ENTRIES PROVIDED
┏━━
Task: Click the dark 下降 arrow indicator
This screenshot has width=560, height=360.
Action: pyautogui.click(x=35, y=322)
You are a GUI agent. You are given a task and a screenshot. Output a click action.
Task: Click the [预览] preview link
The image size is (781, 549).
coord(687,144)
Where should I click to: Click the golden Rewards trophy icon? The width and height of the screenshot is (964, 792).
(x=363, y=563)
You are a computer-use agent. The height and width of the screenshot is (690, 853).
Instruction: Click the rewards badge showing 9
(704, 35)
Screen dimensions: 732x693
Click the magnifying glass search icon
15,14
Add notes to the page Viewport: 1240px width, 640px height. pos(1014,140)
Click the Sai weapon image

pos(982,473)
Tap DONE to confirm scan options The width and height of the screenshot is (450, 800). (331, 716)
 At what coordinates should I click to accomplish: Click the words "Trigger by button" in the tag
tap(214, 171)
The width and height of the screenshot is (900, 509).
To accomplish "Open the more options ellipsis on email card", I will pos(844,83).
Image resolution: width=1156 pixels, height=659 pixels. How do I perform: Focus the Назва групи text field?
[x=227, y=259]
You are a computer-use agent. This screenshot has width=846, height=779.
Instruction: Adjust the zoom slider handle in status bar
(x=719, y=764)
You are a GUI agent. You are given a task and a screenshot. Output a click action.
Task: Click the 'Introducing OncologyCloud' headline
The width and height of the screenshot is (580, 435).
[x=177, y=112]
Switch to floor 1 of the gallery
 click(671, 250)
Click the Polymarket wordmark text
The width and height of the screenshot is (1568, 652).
┗━━
THE TASK
Reproduce the material above exactly; please quote every line of it.

EXPECTED OUTPUT
Task: Click the dark 下降 arrow indicator
This screenshot has width=560, height=360.
Action: pyautogui.click(x=35, y=322)
You are a GUI agent. You are given a task and a screenshot. Output a click action.
Task: Click the [预览] preview link
The image size is (781, 549).
coord(687,144)
Where should I click to: Click the golden Rewards trophy icon? The width and height of the screenshot is (964, 792).
(x=363, y=563)
You are a computer-use agent. The height and width of the screenshot is (690, 853).
Instruction: Click the rewards badge showing 9
(704, 35)
Screen dimensions: 732x693
Click the magnifying glass search icon
15,14
Add notes to the page Viewport: 1240px width, 640px height. pos(1014,140)
Click the Sai weapon image

pos(982,473)
Tap DONE to confirm scan options The width and height of the screenshot is (450, 800). (331, 716)
 At what coordinates should I click to accomplish: Click the words "Trigger by button" in the tag
tap(214, 171)
The width and height of the screenshot is (900, 509).
To accomplish "Open the more options ellipsis on email card", I will pos(844,83).
Image resolution: width=1156 pixels, height=659 pixels. How do I perform: Focus the Назва групи text field?
[x=227, y=259]
You are a computer-use agent. This screenshot has width=846, height=779.
Instruction: Adjust the zoom slider handle in status bar
(x=719, y=764)
You are a GUI agent. You are given a task and a screenshot. Output a click action.
Task: Click the 'Introducing OncologyCloud' headline
The width and height of the screenshot is (580, 435).
[x=177, y=112]
Switch to floor 1 of the gallery
 click(671, 250)
Click the Polymarket wordmark text
The width and height of the screenshot is (1568, 652).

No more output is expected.